■ Bereitgestellter Auszug:

******************************

Heikler sind die Beziehungen der EU mit Russland. Das Land wird nicht nur in der Außen- und Sicherheitspolitik als Partner benötigt - etwa beim Verhältnis zu China oder im Nahen Osten -, sondern auch bei der Energie oder beim Klimaschutz. Der EU-Außenbeauftragte Josep Borrell hat vergangene Woche eine neue dreistufige Strategie vorgestellt: Die Verletzung von Menschenrechten und Völkerrecht solle zurückgewiesen werden ("push-back"); Versuche, EU-Interessen zu untergraben, sollten eingeschränkt werden ("constrain"); ansonsten sollte jedoch die Zusammenarbeit gesucht werden ("engage"). Zugleich stellte Borrell klar, dass eine "erneuerte Partnerschaft" noch lange nicht in Sicht sei. Dies liegt auch an der Rolle des Kreml beim Konflikt in der Ost-Ukraine.

******************************

■ Gespeicherte Dateneinträge:
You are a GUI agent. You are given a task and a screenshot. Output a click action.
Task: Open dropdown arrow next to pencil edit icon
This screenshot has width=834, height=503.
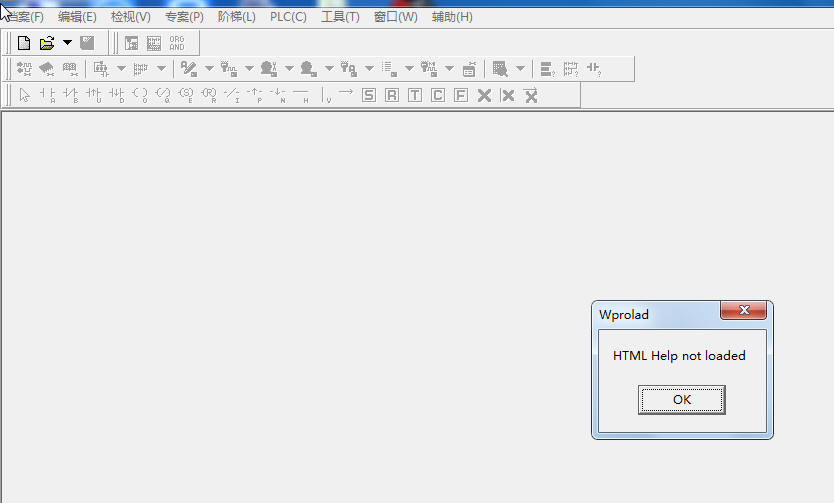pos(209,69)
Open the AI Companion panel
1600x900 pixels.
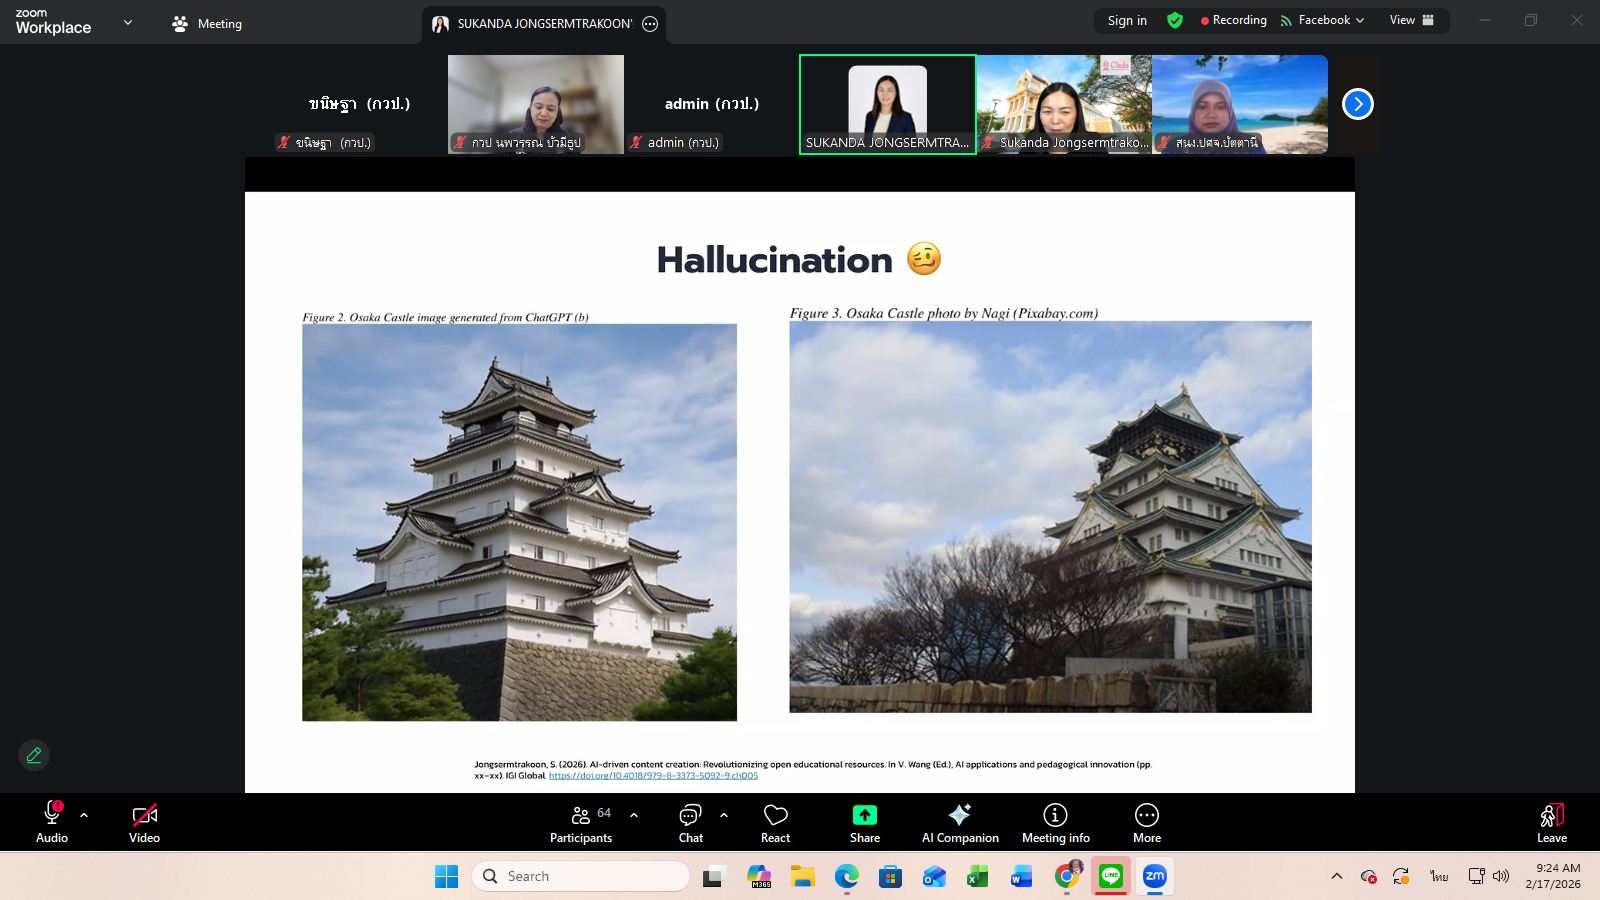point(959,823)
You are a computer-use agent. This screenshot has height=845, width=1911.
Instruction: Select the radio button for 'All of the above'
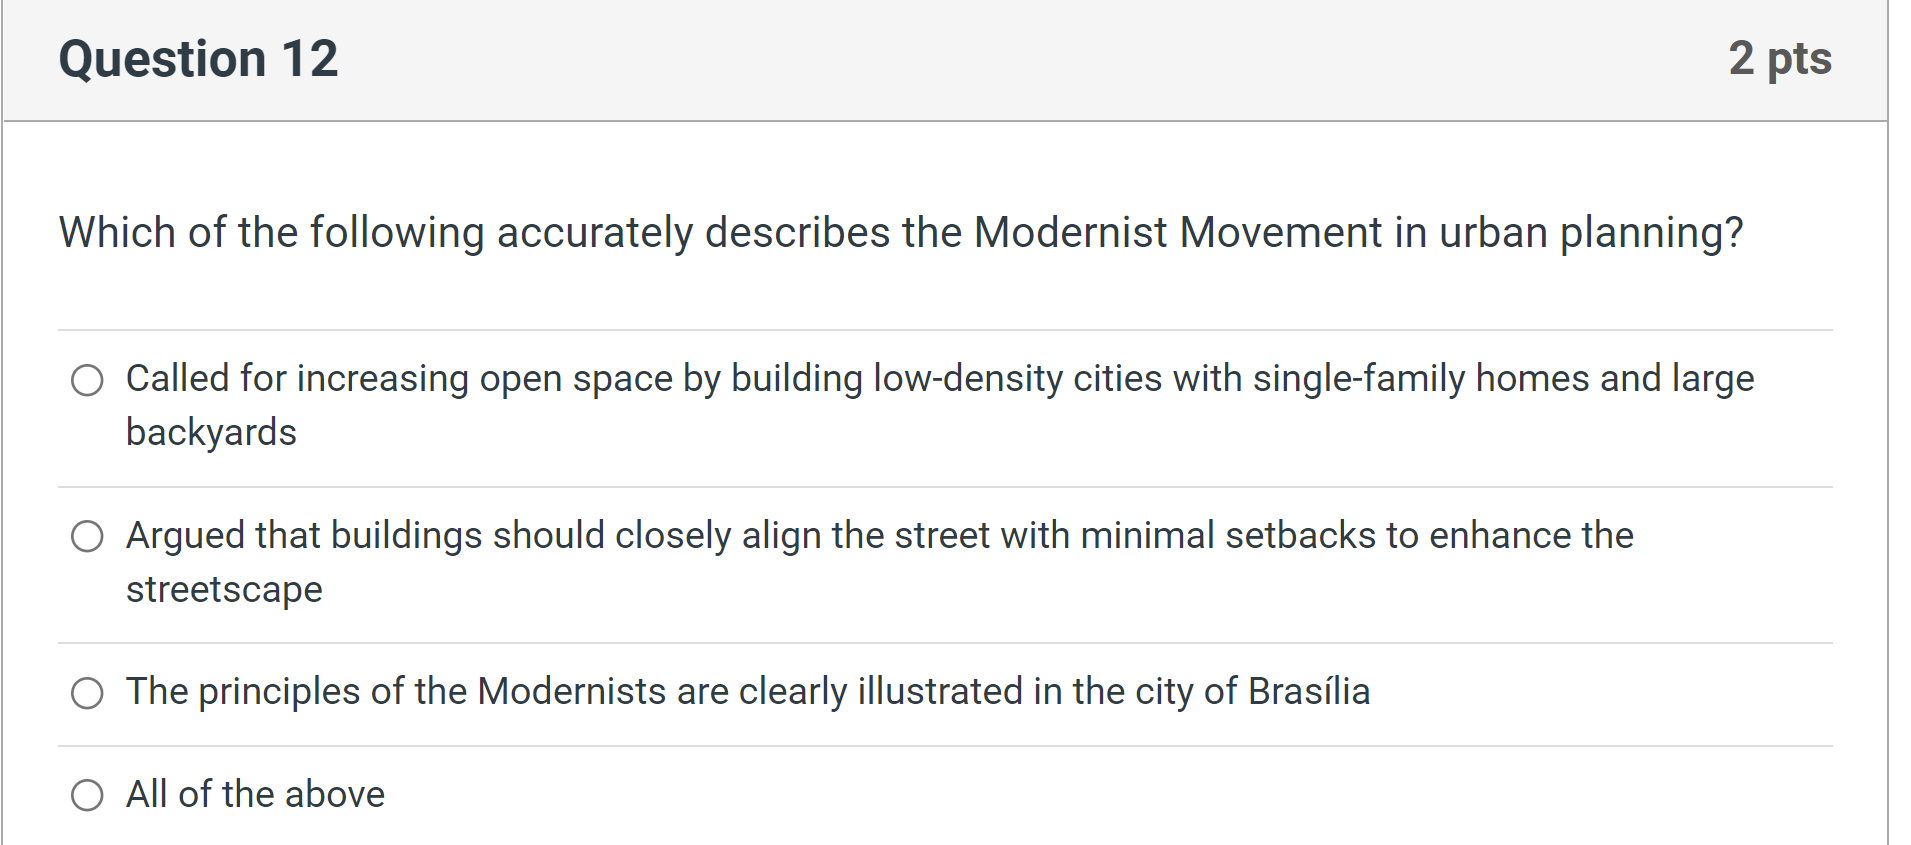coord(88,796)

******************************

■ Zu erledigende Aufgabe:
Gib den Abschnitt des Auszugs, beginnend mit "Heikler sind die" und weiter bis einschließlich "in der Ost-Ukraine.", erneut wieder. Tausche dabei "Russland" gegen "der Russischen Föderation" aus.

■ Die Antwort:
Heikler sind die Beziehungen der EU mit der Russischen Föderation. Das Land wird nicht nur in der Außen- und Sicherheitspolitik als Partner benötigt - etwa beim Verhältnis zu China oder im Nahen Osten -, sondern auch bei der Energie oder beim Klimaschutz. Der EU-Außenbeauftragte Josep Borrell hat vergangene Woche eine neue dreistufige Strategie vorgestellt: Die Verletzung von Menschenrechten und Völkerrecht solle zurückgewiesen werden ("push-back"); Versuche, EU-Interessen zu untergraben, sollten eingeschränkt werden ("constrain"); ansonsten sollte jedoch die Zusammenarbeit gesucht werden ("engage"). Zugleich stellte Borrell klar, dass eine "erneuerte Partnerschaft" noch lange nicht in Sicht sei. Dies liegt auch an der Rolle des Kreml beim Konflikt in der Ost-Ukraine.